Wyjazd do Parlamentu Europejskiego w Brukseli.

 W dniach 7 – 11 grudnia 2015 roku braliśmy udział  w wyjeździe do Parlamentu Europejskiego w Brukseli. Wyjazd odbył się dzięki zaproszeniu europosła Tomasza Poręby. Tomasz Poręba reprezentuje okręg wyborczy obejmujący  województwo podkarpackie, ale oprócz mieszkańców podkarpacia była duża grupa osób z małopolski w tym nasza reprezentacja ziem limanowskich oraz grupa osób chorujących na stwardnienie rozsiane.

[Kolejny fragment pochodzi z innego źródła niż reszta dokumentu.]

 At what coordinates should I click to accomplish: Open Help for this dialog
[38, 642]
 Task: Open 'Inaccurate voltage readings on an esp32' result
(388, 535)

Po blisko dwudziestogodzinnej podróży autokarem dotarliśmy do celu we wtorek
w godzinach popołudniowych. Większość osób przeznaczyła wieczór na odpoczynek bądź krótkie spacery po okolicy, jednak pogoda nie prowokowała do dalszych eskapad, bo było zimno i padał deszcz.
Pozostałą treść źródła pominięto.